= The task =
Transcribe all of the records precisely as they are presented.
==== Data to use
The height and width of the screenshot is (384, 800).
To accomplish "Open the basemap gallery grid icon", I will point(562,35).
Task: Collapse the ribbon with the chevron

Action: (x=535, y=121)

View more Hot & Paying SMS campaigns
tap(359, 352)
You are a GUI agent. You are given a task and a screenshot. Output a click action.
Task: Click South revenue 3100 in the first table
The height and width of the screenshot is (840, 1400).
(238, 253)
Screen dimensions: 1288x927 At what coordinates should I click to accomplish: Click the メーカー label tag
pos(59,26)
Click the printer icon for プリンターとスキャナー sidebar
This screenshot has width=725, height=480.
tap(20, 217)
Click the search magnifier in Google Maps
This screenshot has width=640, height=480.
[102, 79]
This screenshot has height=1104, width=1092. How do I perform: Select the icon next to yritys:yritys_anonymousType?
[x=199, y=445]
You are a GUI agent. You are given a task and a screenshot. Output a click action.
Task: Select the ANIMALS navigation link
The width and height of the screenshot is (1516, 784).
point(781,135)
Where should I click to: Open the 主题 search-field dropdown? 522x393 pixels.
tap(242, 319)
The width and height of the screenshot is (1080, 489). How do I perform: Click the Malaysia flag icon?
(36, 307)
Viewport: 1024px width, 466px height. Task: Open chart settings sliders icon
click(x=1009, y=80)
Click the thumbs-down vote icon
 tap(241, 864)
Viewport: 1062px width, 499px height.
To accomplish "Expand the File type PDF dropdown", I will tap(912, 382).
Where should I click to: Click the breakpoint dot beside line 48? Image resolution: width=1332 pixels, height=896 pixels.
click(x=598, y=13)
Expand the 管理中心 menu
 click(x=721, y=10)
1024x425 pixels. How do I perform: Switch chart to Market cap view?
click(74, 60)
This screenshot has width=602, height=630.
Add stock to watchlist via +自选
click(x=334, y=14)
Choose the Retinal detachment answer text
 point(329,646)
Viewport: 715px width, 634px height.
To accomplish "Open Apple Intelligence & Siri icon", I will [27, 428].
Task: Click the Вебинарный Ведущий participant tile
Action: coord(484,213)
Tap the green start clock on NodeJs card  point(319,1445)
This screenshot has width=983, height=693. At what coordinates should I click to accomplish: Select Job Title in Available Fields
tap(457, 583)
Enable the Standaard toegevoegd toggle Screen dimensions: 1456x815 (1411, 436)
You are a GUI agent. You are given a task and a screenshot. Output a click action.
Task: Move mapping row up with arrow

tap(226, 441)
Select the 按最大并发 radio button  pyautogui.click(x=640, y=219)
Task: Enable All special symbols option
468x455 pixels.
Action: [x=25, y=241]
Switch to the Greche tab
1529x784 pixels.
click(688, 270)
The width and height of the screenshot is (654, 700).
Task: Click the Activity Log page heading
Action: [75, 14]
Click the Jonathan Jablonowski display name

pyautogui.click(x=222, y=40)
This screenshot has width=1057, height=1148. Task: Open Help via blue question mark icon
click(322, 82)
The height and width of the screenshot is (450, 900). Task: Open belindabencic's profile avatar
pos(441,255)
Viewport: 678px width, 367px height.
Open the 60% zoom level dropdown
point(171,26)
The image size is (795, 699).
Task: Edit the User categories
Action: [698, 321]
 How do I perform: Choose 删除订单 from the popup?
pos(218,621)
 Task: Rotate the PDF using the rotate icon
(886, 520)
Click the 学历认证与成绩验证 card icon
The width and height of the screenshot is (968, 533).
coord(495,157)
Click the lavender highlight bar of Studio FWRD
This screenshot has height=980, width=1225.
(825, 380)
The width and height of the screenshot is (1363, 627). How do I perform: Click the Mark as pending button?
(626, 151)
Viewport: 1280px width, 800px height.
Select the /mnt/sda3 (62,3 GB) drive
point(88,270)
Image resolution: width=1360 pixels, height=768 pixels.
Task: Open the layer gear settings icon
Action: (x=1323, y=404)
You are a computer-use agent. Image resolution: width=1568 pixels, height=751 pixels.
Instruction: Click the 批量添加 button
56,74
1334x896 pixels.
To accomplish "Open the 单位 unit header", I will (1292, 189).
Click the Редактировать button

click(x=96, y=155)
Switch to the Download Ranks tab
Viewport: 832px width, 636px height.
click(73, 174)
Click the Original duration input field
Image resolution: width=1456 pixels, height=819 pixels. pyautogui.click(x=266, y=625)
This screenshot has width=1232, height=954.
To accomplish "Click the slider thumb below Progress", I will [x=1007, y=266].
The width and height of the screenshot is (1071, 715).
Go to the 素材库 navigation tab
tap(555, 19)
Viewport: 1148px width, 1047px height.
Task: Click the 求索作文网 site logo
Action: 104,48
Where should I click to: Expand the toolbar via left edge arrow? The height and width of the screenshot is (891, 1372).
========
= Answer to this problem =
The height and width of the screenshot is (384, 800).
To accomplish "Open the basemap gallery grid icon", I will point(562,35).
Task: Collapse the ribbon with the chevron

Action: (x=535, y=121)

View more Hot & Paying SMS campaigns
tap(359, 352)
You are a GUI agent. You are given a task and a screenshot. Output a click action.
Task: Click South revenue 3100 in the first table
The height and width of the screenshot is (840, 1400).
(238, 253)
Screen dimensions: 1288x927 At what coordinates should I click to accomplish: Click the メーカー label tag
pos(59,26)
Click the printer icon for プリンターとスキャナー sidebar
This screenshot has width=725, height=480.
tap(20, 217)
Click the search magnifier in Google Maps
This screenshot has width=640, height=480.
[102, 79]
This screenshot has height=1104, width=1092. How do I perform: Select the icon next to yritys:yritys_anonymousType?
[x=199, y=445]
You are a GUI agent. You are given a task and a screenshot. Output a click action.
Task: Select the ANIMALS navigation link
The width and height of the screenshot is (1516, 784).
point(781,135)
Where should I click to: Open the 主题 search-field dropdown? 522x393 pixels.
tap(242, 319)
The width and height of the screenshot is (1080, 489). How do I perform: Click the Malaysia flag icon?
(36, 307)
Viewport: 1024px width, 466px height. Task: Open chart settings sliders icon
click(x=1009, y=80)
Click the thumbs-down vote icon
 tap(241, 864)
Viewport: 1062px width, 499px height.
To accomplish "Expand the File type PDF dropdown", I will tap(912, 382).
Where should I click to: Click the breakpoint dot beside line 48? Image resolution: width=1332 pixels, height=896 pixels.
click(x=598, y=13)
Expand the 管理中心 menu
 click(x=721, y=10)
1024x425 pixels. How do I perform: Switch chart to Market cap view?
click(74, 60)
This screenshot has width=602, height=630.
Add stock to watchlist via +自选
click(x=334, y=14)
Choose the Retinal detachment answer text
 point(329,646)
Viewport: 715px width, 634px height.
To accomplish "Open Apple Intelligence & Siri icon", I will [27, 428].
Task: Click the Вебинарный Ведущий participant tile
Action: coord(484,213)
Tap the green start clock on NodeJs card  point(319,1445)
This screenshot has width=983, height=693. At what coordinates should I click to accomplish: Select Job Title in Available Fields
tap(457, 583)
Enable the Standaard toegevoegd toggle Screen dimensions: 1456x815 (1411, 436)
You are a GUI agent. You are given a task and a screenshot. Output a click action.
Task: Move mapping row up with arrow

tap(226, 441)
Select the 按最大并发 radio button  pyautogui.click(x=640, y=219)
Task: Enable All special symbols option
468x455 pixels.
Action: [x=25, y=241]
Switch to the Greche tab
1529x784 pixels.
click(688, 270)
The width and height of the screenshot is (654, 700).
Task: Click the Activity Log page heading
Action: [75, 14]
Click the Jonathan Jablonowski display name

pyautogui.click(x=222, y=40)
This screenshot has width=1057, height=1148. Task: Open Help via blue question mark icon
click(322, 82)
The height and width of the screenshot is (450, 900). Task: Open belindabencic's profile avatar
pos(441,255)
Viewport: 678px width, 367px height.
Open the 60% zoom level dropdown
point(171,26)
The image size is (795, 699).
Task: Edit the User categories
Action: [698, 321]
 How do I perform: Choose 删除订单 from the popup?
pos(218,621)
 Task: Rotate the PDF using the rotate icon
(886, 520)
Click the 学历认证与成绩验证 card icon
The width and height of the screenshot is (968, 533).
coord(495,157)
Click the lavender highlight bar of Studio FWRD
This screenshot has height=980, width=1225.
(825, 380)
The width and height of the screenshot is (1363, 627). How do I perform: Click the Mark as pending button?
(626, 151)
Viewport: 1280px width, 800px height.
Select the /mnt/sda3 (62,3 GB) drive
point(88,270)
Image resolution: width=1360 pixels, height=768 pixels.
Task: Open the layer gear settings icon
Action: (x=1323, y=404)
You are a computer-use agent. Image resolution: width=1568 pixels, height=751 pixels.
Instruction: Click the 批量添加 button
56,74
1334x896 pixels.
To accomplish "Open the 单位 unit header", I will (1292, 189).
Click the Редактировать button

click(x=96, y=155)
Switch to the Download Ranks tab
Viewport: 832px width, 636px height.
click(73, 174)
Click the Original duration input field
Image resolution: width=1456 pixels, height=819 pixels. pyautogui.click(x=266, y=625)
This screenshot has width=1232, height=954.
To accomplish "Click the slider thumb below Progress", I will [x=1007, y=266].
The width and height of the screenshot is (1071, 715).
Go to the 素材库 navigation tab
tap(555, 19)
Viewport: 1148px width, 1047px height.
Task: Click the 求索作文网 site logo
Action: 104,48
Where should I click to: Expand the toolbar via left edge arrow? The height and width of the screenshot is (891, 1372).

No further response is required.